Buna göre mütareke hattı esas alındığında Musul, Kerkük ve Süleymaniye’nin ve diğer tarafta Hatay bölgesinin Anadolu’nun ayrılmaz bir parçası olduğu açıktı.
Mütareke anında Türk Ordusu’nun Gayyare’de bulunduğu gerçeği tüm kaynaklarca kabul edilmektedir. Sadece Kerkük sancağı 31 Ekim tarihi itibariyle İngiliz kuvvetlerinin eline geçmiş olarak gösteriliyorsa da Nejat Kaymaz, General Sedat Doğruer’in eserine dayanarak “Kerkük’ün de savaşın durması gereken saatten sonra İngilizler’in eline geçmiş olabileceği” ihtimalinin kuvvetle muhtemel olduğuna işaret etmektedir. Aslında bunun bir ihtimal olmadığını, kesin bir gerçeği ifade ettiğini Mustafa Kemal Paşa’nın tespitlerinden anlamak mümkündür. Mustafa Kemal Paşa daha Misâk-ı Mîllî ilân edilmeden önce Ankara’ya gelişinin ertesi günü Ziraat Okulu’nda yaptığı 28 Aralık 1920 tarihli konuşmasında haksız işgali dile getirerek Musul’un Mütareke anında Türk Ordusu’nun hâkimiyetinde bulunduğunu ifâde etmiş, İngiliz işgalini İstanbul’un işgalinde olduğu gibi haksız ve Mütareke hükümlerine uymayan bir teşebbüs olarak değerlendirmiştir.

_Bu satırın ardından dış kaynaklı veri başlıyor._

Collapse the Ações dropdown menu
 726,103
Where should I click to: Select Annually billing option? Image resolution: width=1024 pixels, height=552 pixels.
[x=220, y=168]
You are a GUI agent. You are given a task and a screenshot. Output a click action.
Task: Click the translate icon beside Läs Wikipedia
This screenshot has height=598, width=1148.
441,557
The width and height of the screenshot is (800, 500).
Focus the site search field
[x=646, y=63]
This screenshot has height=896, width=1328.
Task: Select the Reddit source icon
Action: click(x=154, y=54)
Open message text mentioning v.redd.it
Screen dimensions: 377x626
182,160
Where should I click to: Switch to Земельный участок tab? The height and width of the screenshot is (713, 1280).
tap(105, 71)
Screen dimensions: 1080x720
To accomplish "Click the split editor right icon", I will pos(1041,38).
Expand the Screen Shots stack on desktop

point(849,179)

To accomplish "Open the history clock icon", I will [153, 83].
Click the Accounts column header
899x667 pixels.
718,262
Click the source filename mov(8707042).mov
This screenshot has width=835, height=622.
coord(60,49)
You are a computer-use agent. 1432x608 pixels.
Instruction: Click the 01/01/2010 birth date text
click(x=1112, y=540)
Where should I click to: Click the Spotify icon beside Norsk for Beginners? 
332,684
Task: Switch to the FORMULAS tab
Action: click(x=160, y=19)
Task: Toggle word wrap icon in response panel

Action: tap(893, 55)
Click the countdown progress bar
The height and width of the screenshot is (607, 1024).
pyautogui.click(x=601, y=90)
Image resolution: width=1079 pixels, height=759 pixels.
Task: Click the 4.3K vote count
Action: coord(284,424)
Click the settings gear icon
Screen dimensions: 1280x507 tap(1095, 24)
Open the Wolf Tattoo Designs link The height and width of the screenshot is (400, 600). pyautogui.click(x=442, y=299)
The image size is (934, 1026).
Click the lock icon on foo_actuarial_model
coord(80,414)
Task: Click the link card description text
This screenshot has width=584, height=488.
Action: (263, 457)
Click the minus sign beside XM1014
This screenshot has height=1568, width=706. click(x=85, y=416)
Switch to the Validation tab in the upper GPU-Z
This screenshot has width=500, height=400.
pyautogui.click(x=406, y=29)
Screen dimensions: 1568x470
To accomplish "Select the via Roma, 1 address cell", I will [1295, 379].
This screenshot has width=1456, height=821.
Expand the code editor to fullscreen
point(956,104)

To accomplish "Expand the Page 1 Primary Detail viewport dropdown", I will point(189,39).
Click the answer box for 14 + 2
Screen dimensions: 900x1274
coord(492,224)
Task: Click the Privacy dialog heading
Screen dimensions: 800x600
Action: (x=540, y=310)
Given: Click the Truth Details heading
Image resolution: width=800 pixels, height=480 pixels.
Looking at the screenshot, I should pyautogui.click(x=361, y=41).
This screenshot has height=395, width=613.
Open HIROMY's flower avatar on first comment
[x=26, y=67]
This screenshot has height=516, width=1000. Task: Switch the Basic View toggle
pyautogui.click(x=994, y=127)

Ancak İngilizler’in Musul’u işgal etmeleri askeri anlamda bir statü değişikliğinden başka bir anlam taşımayacaktı. Musul’u işgal ettiler, fakat bölgeye hâkim olamadılar. Bölgedeki aşiretleri kontrol altında tutma konusunda başarısız oldular. Kerkük ve Süleymaniye halkı İngiliz himayesine karşı direnişe geçti. Kürt, Arap veya Türkmen olsunlar, tüm Müslüman kabileler İngilizler’e vergi vermekte direnmişler, sık sık İngilizlere karşı eylemler düzenlemişlerdir. Musul halkı, Ankara’da ilk Meclis’in açılmasıyla güçlenen Millî Mücâdele hareketine de destek vermiştir. Hatta bölgede bulunan Araplar dahi İngilizler’e karşı Mustafa Kemal Paşa ile işbirliğine girmişlerdir. Tarihçi Mim Kemal Öke, İngiliz arşivlerine dayanarak Musul’daki Arap ve Kürtler’in, İngiliz himayesindeki Kral Faysal’a değil de Anadolu’daki Milli Mücadele hareketine dayanmayı tercih ettiklerini ifâde etmektedir”.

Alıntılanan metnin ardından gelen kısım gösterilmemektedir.